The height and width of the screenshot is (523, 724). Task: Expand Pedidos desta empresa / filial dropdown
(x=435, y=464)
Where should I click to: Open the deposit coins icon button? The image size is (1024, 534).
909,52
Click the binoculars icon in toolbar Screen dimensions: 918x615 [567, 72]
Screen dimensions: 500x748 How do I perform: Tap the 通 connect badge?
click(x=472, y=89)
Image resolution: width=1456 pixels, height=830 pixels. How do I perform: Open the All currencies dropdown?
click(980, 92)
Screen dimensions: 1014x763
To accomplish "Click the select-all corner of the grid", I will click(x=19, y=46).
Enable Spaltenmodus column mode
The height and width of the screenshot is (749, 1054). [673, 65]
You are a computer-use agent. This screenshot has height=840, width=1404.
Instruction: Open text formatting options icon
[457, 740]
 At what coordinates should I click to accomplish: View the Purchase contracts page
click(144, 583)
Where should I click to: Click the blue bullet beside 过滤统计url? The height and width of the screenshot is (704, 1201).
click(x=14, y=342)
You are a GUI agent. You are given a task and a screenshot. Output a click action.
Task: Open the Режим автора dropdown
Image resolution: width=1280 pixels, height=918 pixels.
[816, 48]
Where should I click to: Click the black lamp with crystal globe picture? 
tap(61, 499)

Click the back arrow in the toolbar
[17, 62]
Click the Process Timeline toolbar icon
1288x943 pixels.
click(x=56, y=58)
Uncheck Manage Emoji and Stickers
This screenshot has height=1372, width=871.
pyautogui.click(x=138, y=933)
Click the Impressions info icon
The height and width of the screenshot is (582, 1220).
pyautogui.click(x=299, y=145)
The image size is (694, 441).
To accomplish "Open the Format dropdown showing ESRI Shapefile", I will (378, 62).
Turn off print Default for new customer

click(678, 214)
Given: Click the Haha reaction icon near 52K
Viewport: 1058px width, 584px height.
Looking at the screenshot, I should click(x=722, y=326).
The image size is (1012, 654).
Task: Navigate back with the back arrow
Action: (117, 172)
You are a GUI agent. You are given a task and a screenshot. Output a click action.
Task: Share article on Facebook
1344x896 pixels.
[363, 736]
────────────────────────────────────────
### What you will do
Using the entries above, extract exactly the span from the line with "1288x943 pixels." to the line with "Given: Click the Haha reaction icon near 52K", both lines included; leave out everything else.

### Written solution
1288x943 pixels.
click(x=56, y=58)
Uncheck Manage Emoji and Stickers
This screenshot has height=1372, width=871.
pyautogui.click(x=138, y=933)
Click the Impressions info icon
The height and width of the screenshot is (582, 1220).
pyautogui.click(x=299, y=145)
The image size is (694, 441).
To accomplish "Open the Format dropdown showing ESRI Shapefile", I will (378, 62).
Turn off print Default for new customer

click(678, 214)
Given: Click the Haha reaction icon near 52K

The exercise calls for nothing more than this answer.